Computer scientists David Embley and Cui Tao in 2005 published a paper called “Automating the Extraction of Data from HTML Tables with Unknown Structure”.

They describe a technique that allows one extract data from a semi-structured source with an unknown schema by mapping it to a known schema using a expert’s ontology of the information domain.

The paper shows impressive practical results for the “table-understanding tool”. If I can acquire a copy, I’ll be keen to try it out on my own collection of HTML tables.

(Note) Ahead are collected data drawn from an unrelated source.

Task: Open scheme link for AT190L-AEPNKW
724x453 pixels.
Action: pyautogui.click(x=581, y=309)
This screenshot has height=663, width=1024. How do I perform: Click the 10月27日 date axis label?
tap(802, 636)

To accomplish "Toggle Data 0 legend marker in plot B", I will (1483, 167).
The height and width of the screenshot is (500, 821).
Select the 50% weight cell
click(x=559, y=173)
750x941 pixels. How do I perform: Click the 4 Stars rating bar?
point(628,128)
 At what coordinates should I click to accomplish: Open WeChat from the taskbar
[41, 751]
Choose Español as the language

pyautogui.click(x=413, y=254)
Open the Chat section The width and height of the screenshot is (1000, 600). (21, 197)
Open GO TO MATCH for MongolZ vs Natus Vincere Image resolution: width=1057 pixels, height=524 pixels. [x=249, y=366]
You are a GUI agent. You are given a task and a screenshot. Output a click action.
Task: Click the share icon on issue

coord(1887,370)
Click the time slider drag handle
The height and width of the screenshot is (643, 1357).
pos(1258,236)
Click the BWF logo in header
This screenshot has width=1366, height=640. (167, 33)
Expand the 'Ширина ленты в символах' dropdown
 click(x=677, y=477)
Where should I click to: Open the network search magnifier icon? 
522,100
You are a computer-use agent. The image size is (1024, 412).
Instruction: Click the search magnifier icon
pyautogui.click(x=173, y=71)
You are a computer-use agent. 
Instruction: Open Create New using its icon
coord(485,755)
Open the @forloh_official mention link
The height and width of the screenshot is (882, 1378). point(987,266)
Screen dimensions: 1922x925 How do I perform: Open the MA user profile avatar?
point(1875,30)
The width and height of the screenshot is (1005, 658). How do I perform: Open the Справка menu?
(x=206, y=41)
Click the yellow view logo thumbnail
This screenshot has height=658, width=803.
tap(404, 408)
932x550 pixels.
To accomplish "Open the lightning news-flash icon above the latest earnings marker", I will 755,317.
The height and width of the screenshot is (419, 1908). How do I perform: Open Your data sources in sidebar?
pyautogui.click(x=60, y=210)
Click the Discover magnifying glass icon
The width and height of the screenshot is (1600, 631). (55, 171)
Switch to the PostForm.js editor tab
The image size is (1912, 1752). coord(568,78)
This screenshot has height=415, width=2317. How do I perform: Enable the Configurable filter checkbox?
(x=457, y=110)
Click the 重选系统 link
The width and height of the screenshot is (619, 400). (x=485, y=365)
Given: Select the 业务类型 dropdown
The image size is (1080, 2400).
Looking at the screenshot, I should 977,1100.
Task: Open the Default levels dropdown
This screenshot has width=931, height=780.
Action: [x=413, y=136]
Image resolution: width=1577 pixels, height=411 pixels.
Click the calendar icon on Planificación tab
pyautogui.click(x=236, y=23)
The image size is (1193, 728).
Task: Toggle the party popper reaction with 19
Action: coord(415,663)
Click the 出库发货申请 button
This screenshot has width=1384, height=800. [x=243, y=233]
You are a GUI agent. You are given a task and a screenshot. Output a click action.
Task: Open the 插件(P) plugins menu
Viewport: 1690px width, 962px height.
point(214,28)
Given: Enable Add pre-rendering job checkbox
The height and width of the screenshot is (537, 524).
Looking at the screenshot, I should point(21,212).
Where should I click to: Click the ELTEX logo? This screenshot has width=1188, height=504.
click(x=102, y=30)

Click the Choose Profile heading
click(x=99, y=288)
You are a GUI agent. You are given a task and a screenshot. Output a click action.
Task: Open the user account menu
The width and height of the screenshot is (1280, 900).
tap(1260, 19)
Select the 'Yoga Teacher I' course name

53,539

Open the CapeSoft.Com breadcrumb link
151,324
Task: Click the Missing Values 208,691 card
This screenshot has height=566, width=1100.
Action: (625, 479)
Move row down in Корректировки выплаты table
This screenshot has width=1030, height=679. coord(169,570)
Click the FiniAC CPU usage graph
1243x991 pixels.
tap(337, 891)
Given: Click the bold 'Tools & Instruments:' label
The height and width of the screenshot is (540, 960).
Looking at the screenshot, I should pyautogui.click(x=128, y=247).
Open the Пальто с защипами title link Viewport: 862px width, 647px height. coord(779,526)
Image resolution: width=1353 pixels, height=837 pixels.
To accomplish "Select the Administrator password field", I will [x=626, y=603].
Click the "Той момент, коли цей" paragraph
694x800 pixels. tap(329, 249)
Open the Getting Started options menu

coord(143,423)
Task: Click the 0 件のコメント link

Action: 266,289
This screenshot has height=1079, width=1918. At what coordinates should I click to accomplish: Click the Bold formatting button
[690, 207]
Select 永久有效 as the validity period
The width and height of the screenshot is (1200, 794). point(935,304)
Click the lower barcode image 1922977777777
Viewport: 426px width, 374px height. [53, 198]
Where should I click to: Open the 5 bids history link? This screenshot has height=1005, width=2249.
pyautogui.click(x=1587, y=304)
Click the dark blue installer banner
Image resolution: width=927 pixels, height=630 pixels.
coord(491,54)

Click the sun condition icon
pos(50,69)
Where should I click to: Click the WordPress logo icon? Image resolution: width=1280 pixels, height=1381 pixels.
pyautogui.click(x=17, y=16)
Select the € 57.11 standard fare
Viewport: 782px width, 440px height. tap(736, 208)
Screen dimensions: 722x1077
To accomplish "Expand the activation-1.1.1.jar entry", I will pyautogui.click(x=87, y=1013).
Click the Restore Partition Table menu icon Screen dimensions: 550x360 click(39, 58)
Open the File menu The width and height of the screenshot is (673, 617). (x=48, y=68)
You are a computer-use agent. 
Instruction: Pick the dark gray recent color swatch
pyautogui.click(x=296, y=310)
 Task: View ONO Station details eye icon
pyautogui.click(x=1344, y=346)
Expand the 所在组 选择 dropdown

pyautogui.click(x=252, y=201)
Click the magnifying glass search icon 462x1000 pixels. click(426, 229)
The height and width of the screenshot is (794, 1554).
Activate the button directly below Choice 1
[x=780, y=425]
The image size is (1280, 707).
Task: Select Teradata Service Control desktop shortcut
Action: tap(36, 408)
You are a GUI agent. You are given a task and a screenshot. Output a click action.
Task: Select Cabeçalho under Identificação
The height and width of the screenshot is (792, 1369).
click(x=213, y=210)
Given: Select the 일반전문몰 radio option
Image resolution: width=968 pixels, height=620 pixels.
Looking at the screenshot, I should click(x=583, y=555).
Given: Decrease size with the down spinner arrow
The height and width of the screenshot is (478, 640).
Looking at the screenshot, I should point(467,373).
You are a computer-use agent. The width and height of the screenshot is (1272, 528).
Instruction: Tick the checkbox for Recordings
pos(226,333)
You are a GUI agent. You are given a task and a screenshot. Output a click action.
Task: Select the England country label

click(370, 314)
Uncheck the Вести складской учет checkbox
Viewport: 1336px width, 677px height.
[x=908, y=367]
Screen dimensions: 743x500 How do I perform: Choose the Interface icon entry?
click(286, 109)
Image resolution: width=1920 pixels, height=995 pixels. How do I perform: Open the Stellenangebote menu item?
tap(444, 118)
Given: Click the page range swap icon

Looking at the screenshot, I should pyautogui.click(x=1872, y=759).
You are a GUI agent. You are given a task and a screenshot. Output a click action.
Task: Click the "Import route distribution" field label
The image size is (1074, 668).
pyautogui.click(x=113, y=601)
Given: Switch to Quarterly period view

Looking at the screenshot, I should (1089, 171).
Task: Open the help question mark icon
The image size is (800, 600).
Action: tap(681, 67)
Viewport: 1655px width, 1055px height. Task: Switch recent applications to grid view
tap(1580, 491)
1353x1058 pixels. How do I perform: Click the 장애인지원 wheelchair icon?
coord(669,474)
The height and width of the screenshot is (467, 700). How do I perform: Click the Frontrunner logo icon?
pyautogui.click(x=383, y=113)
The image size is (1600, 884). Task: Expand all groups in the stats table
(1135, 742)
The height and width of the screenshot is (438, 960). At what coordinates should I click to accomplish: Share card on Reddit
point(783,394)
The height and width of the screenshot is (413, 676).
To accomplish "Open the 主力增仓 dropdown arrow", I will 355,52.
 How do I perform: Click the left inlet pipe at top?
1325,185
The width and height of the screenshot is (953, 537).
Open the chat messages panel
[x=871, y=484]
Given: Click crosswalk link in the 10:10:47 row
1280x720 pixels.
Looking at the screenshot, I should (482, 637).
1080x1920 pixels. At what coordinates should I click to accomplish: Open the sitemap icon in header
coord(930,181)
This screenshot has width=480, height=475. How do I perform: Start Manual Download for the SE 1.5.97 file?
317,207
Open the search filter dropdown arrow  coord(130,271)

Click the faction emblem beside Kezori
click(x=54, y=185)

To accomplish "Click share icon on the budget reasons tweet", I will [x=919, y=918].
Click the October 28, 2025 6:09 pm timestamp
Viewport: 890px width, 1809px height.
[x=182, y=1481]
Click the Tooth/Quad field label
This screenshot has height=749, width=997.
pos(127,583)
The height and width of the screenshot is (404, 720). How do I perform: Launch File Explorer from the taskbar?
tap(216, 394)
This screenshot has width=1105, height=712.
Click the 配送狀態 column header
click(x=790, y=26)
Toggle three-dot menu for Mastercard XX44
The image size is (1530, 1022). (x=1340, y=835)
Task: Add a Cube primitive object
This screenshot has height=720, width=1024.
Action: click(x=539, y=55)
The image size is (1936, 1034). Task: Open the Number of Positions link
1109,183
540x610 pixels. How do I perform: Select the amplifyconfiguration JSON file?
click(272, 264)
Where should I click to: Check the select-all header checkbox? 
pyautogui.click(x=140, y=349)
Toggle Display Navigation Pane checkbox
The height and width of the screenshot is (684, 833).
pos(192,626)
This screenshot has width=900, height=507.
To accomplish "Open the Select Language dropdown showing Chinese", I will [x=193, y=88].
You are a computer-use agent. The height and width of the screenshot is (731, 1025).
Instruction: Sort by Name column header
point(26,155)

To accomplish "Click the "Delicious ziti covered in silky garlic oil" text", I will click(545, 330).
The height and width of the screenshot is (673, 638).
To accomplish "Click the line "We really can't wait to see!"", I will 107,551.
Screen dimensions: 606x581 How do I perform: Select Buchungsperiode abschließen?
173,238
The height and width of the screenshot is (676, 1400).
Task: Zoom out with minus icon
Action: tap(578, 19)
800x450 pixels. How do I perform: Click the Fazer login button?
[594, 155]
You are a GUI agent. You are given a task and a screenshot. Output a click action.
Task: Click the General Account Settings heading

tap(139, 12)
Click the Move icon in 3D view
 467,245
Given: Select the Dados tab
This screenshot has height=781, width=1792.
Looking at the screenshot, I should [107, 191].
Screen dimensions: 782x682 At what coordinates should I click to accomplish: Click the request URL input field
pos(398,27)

Use a crawler instead of writing a custom scraper

My council tax band analysis project is moving again. I’m trying to tackle the extraction part of the project from a different angle using different tools.

My first attempt to solve the problem was to write a Python program using the Scrapy framework to crawl the source site and parse out all the data I wanted to analyse. My program was a little too aggressive for the source site, and I only got part of the data before getting shut out. So now I have to get more clever.

Today I chose to split the extraction task in to a collection step and a parsing step. The collection step is complex, but good tools exist to handle the complexity. The parsing step is requires site-specific code, and I’ve already written that.

Using HTTrack I created a site mirroring project that crawls the source the same way as before. On Windows HTTrack comes with a GUI for configuring the crawling engine that lets you specify which resources to look for, which to ignore, how it presents itself, and how aggressive it is.

After using this to collect the raw responses from the source, I shoud be able to use the parsing code of the Python program to turn a bunch of HTML files into a single CSV file, or perhaps a SQLite database.

Tonight I had more trouble from the source site, but I hope this might be because of nightly maintenance rather than that I’m still not being discrete enough.

The source presents chunks of data in a way that is straightforward to parse, but hard to aggregate. The source is optimized for human lookups at the postcode level and address level rather than for a bulk download of the data. I haven’t worked out a way of getting the source to emit all the data in less than hundreds of thousands of separate HTTP responses.

I wrote the scraper with the naive assumption that I could just collect data as fast as the network would allow. I didn’t implement any throttling or scheduling logic; just left the scraper running overnight and hoped for the best!

My Fiddler HTTP log shows that the server started responding strangely after about 3000 requests, with a mix of HTTP 500 status codes, slow responses, and explicit go-away messages like “You have exceeded your request limit for this period. Try again later”. These messages marked the end of any useful data my computer would receive for a while, so I had to cancel the job with no easy way to pick up from where I left off.

Scrapy lets you control the frequency of requests, so it would be a simple modification to limit my scraper to make one request every 30 seconds or so, set it off, and come back in a month.

The longer it takes to complete the extraction process, the more likely it is to be interrupted. I don’t really want to write code to handle all the maintenance of that state. I just want the data, dammit!

Unfortunately, I don’t have a spare computer that I can reliably donate to the process. Amazon has a suitable platform, but it is expensive. ScraperWiki is free and has all the right tools, but the platform is too constrained for a task of this size.

Using HTTrack still doesn’t solve my resource problem, but now I can focus on logistics rather than programming.